[[ Data in this exercise, beginning ]]

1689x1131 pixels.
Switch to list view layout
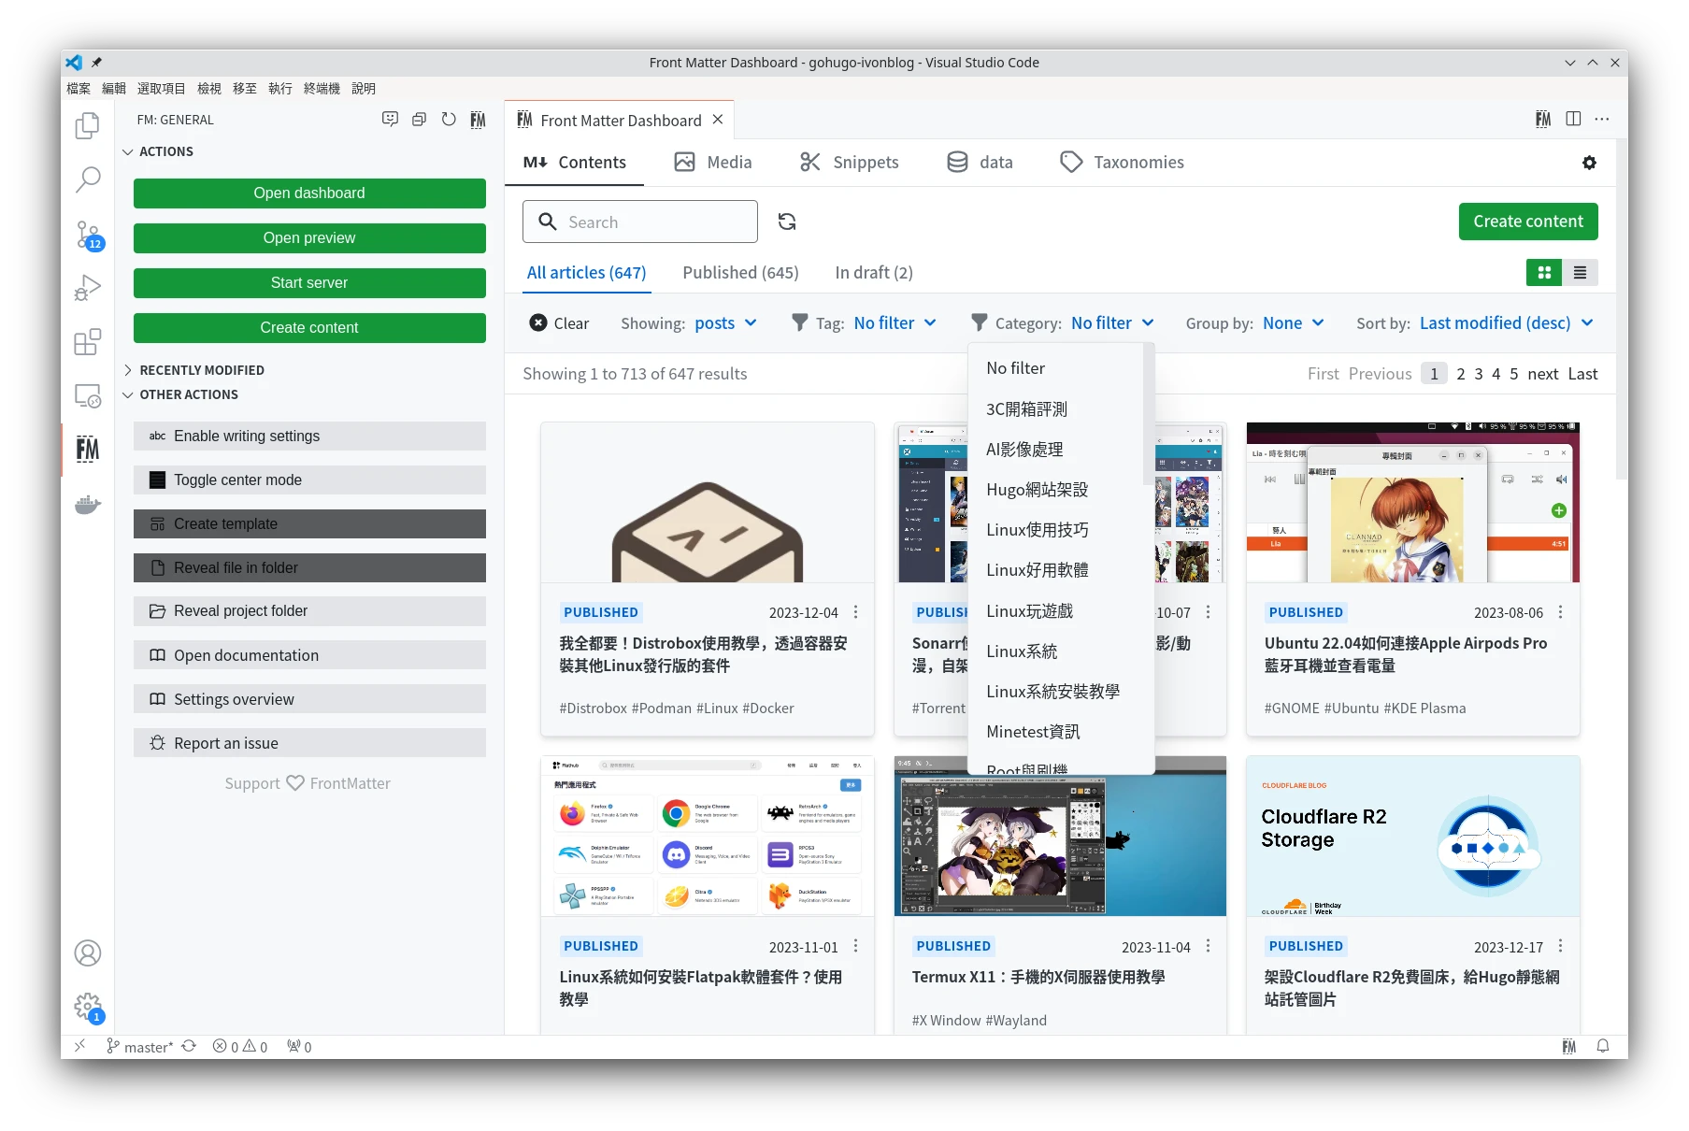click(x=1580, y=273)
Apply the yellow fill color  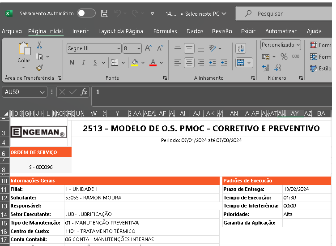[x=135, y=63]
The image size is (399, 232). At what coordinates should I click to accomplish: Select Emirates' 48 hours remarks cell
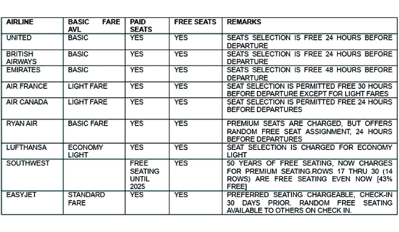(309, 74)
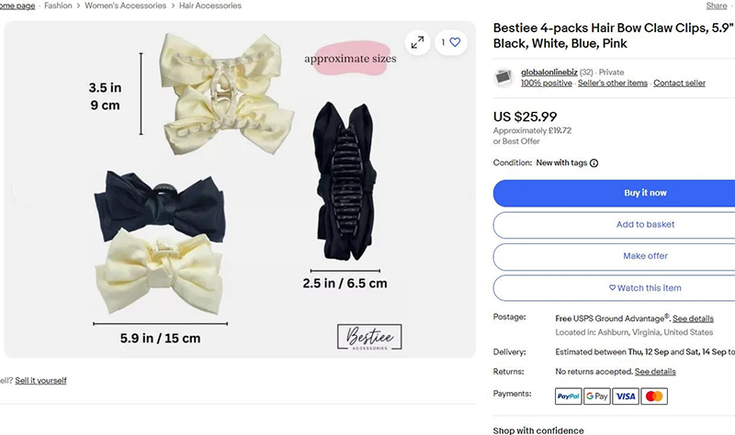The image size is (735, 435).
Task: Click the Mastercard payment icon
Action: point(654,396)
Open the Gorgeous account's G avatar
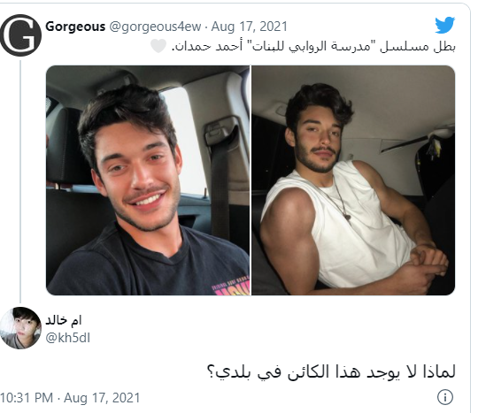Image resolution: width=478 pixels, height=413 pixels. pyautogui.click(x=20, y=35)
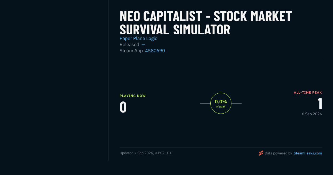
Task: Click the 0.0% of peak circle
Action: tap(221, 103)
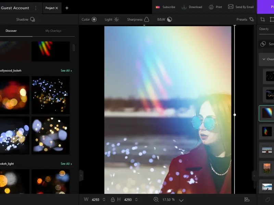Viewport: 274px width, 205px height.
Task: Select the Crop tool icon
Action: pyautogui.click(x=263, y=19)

[[ Data in this exercise, end ]]

Task objective:
Exclude the pictures from the copy. Retype exactly the lines running from the one containing "The image size is (399, 232)." through the last line of the listing.

Response to this task:
The image size is (399, 232). At what coordinates should I click to accomplish: Select Emirates' 48 hours remarks cell
(309, 74)
The image size is (735, 435).
Task: Click the Mastercard payment icon
Action: point(654,396)
Open the Gorgeous account's G avatar
Image resolution: width=478 pixels, height=413 pixels. pyautogui.click(x=20, y=35)
Task: Click the 0.0% of peak circle
Action: tap(221, 103)
Viewport: 274px width, 205px height.
Task: Select the Crop tool icon
Action: pyautogui.click(x=263, y=19)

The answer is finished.